- _Perintah Kerja_:
Tuliskan kembali seluruh berita tentang uji klinis Remdesivir di bawah ini tanpa mengubah satu kata atau tanda baca pun.

- _Potongan Teks_:
>>

Masterceme, Kesehatan - Pengobatan eksperimental corona yaitu Remdesivir diklaim telah gagal dalam uji klinis acak pertama. Draf ringkasan uji klinis tersebut dirilis secara tidak sengaja pada Kamis (23/4) pada laman WHO, dan Financial Times serta Stat kemudian mempublikasikan tangkapan layar di situs WHO tersebut.
WHO mengatakan kepada Financial Times bahwa draf hasil penelitian tersebut sedang menjalani peer review (penelitian oleh ahli lainnya). WHO juga mengungkapkan rilis awal tersebut muncul karena sebuah kesalahan.
Gilead Sciences, perusahaan di balik obat Remdesivir, membantah draf tangkapan layar yang sekarang dihapus itu. Gilead Sciences mengatakan data menunjukkan "potensi manfaat."
Mengutip AFP, draf tersebut menyebutkan uji coba klinis obat remdesivir melibatkan 237 pasien. Sekitar 158 di antaranya menerima pengobatan remdesivir dan 79 lainnya kelompok kontrol.
Namun pemberian Remdesivir dihentikan lebih awal pada 18 pasien karena ada efek samping.

<<

Entri set data
>>

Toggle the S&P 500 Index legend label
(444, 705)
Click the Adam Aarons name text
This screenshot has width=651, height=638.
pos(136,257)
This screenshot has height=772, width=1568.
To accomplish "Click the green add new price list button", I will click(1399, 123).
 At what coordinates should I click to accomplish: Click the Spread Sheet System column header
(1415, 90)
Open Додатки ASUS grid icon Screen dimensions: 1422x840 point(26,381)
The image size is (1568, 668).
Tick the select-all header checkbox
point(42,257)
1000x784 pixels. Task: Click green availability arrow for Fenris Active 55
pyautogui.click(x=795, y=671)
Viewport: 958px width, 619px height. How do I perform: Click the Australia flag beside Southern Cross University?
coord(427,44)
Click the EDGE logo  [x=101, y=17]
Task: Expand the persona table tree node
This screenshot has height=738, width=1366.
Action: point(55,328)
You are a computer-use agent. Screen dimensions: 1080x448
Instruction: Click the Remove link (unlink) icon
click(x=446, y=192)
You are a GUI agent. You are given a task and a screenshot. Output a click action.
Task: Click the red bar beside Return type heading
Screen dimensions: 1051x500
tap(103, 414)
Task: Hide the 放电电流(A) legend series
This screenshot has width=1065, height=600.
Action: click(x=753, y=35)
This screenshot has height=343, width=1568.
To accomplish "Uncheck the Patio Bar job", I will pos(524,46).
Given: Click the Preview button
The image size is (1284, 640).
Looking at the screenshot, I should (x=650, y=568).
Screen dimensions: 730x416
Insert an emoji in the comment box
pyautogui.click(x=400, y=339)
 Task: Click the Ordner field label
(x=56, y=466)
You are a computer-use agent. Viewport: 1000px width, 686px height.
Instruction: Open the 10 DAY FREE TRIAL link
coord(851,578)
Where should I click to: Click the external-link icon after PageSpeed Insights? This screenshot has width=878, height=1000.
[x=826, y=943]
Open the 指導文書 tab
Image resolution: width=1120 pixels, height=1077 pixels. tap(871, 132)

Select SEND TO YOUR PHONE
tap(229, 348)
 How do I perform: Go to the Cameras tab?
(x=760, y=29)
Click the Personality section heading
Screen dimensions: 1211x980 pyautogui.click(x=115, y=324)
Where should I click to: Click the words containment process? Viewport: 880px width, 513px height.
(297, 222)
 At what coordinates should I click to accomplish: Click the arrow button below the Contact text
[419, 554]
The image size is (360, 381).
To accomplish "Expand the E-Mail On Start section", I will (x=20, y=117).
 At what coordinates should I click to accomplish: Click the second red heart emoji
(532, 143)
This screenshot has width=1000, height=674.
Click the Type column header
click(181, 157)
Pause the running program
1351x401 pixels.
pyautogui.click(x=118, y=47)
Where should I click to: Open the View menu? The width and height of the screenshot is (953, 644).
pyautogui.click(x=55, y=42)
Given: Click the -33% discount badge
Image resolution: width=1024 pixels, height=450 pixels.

<<

- _Hasil Tugas_:
Masterceme, Kesehatan - Pengobatan eksperimental corona yaitu Remdesivir diklaim telah gagal dalam uji klinis acak pertama. Draf ringkasan uji klinis tersebut dirilis secara tidak sengaja pada Kamis (23/4) pada laman WHO, dan Financial Times serta Stat kemudian mempublikasikan tangkapan layar di situs WHO tersebut.
WHO mengatakan kepada Financial Times bahwa draf hasil penelitian tersebut sedang menjalani peer review (penelitian oleh ahli lainnya). WHO juga mengungkapkan rilis awal tersebut muncul karena sebuah kesalahan.
Gilead Sciences, perusahaan di balik obat Remdesivir, membantah draf tangkapan layar yang sekarang dihapus itu. Gilead Sciences mengatakan data menunjukkan "potensi manfaat."
Mengutip AFP, draf tersebut menyebutkan uji coba klinis obat remdesivir melibatkan 237 pasien. Sekitar 158 di antaranya menerima pengobatan remdesivir dan 79 lainnya kelompok kontrol.
Namun pemberian Remdesivir dihentikan lebih awal pada 18 pasien karena ada efek samping.